The value of $\lambda$ is calculated as,

    $\begin{array}{c}\lambda =\frac{655+650}{2}\\ =652.5\text{nm}\end{array}$

The conversion of $\text{nm}$ to $\text{m}$ is done as,

  $\text{1}\text{nm}={10}^{-9}\text{m}$

Therefore, the conversion of $652.5\text{nm}$ to $\text{m}$ is done as,

  $652.5\text{nm}=652.5\times {10}^{-9}\text{m}$

The value of $\lambda$ is $652.5\times {10}^{-9}\text{m}$.

Substitute the value of $h$, $c$, $k$ and $\lambda$ in equation (1).
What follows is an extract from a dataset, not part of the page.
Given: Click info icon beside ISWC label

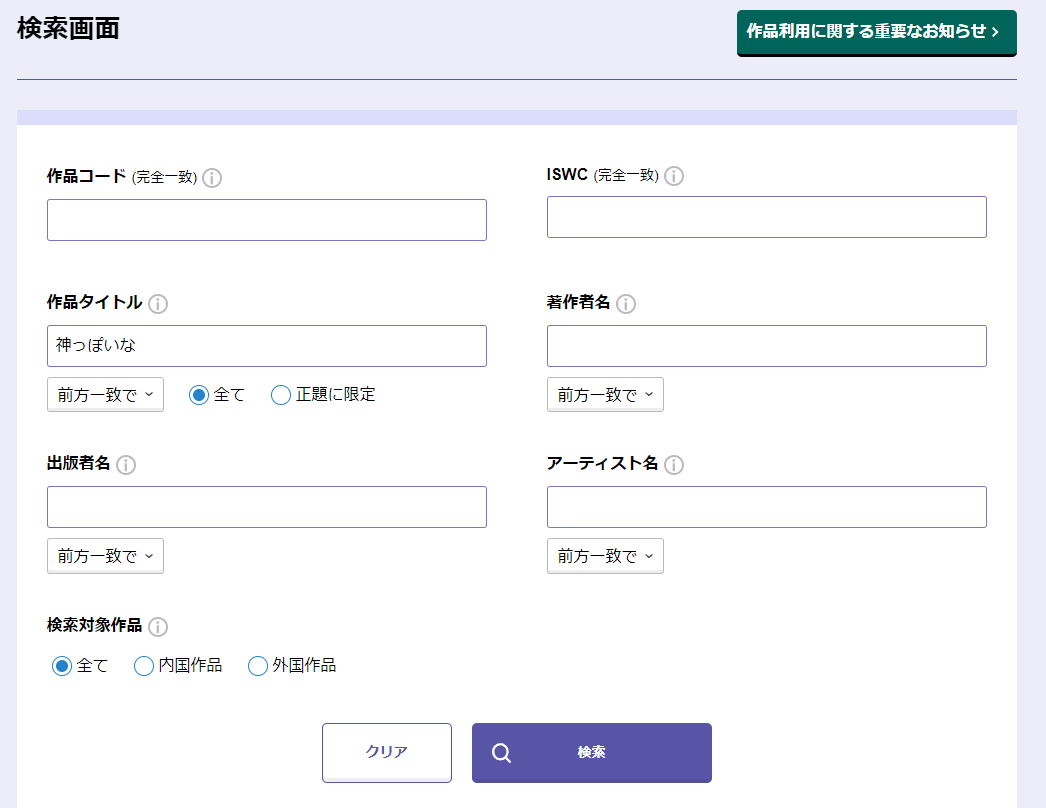Looking at the screenshot, I should 674,176.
    $\begin{array}{c}\rho \left(\lambda ,T\right)=\frac{8\times 3.14\times \left(6.626\times {10}^{-34}\text{kg}{\text{m}}^2/\text{s}\right)\times \left(3\times {10}^8\text{m}/\text{s}\right)}{{\left(652.5\times {10}^{-9}\text{m}\right)}^5\left(e^{6.626\times {10}^{-34}\times 3\times {10}^8/652.5\times {10}^{-9}\times 1.38\times {10}^{-23}\times T}-1\right)}\\ =\frac{4.99\times {10}^{-24}}{1.18\times {10}^{-31}\left(e^{2.2075\times {10}^4/T}-1\right)}\\ =\frac{4.2\times {10}^7}{\left(e^{2.2075\times {10}^4/T}-1\right)}\end{array}$

The given temperature is $3000°\text{C}$.

The conversion of given temperature $\left(°\text{C}\right)$ into K is shown below.

  $\begin{array}{c}\text{K}=°\text{C+273}\\ =3000°\text{C}+273\\ =3273\text{K}\end{array}$

The value of $\Delta \lambda$ is $5\times {10}^{-9}\text{m}$.

The value of $\rho$ is $\frac{4.2\times {10}^7}{\left(e^{2.2075\times {10}^4/T}-1\right)}$.

The value of $T$ is $3273\text{K}$.

Substitute the value of $\Delta \lambda$, $T$ and $\rho$ in equation (2).

    $\begin{array}{c}\Delta E=\frac{4.2\times {10}^7}{\left(e^{2.2075\times {10}^4/3273}-1\right)}\times 5\times {10}^{-9}\text{m}\\ \text{=}\frac{4.2\times {10}^7}{\left(8.48\times {10}^2\right)}\times 5\times {10}^{-9}\\ =\frac{\text{0}\text{.21}}{\left(8.48\times {10}^2\right)}\\ =\underset{\_}{2.4\times 10^{-4}J{m}^{-3}}\end{array}$

Hence, the energy density in the range $650\text{nm}$ to $655\text{nm}$ inside a cavity at $3000°\text{C}$ is $\underset{\_}{2.4\times 10^{-4}J{m}^{-3}}$.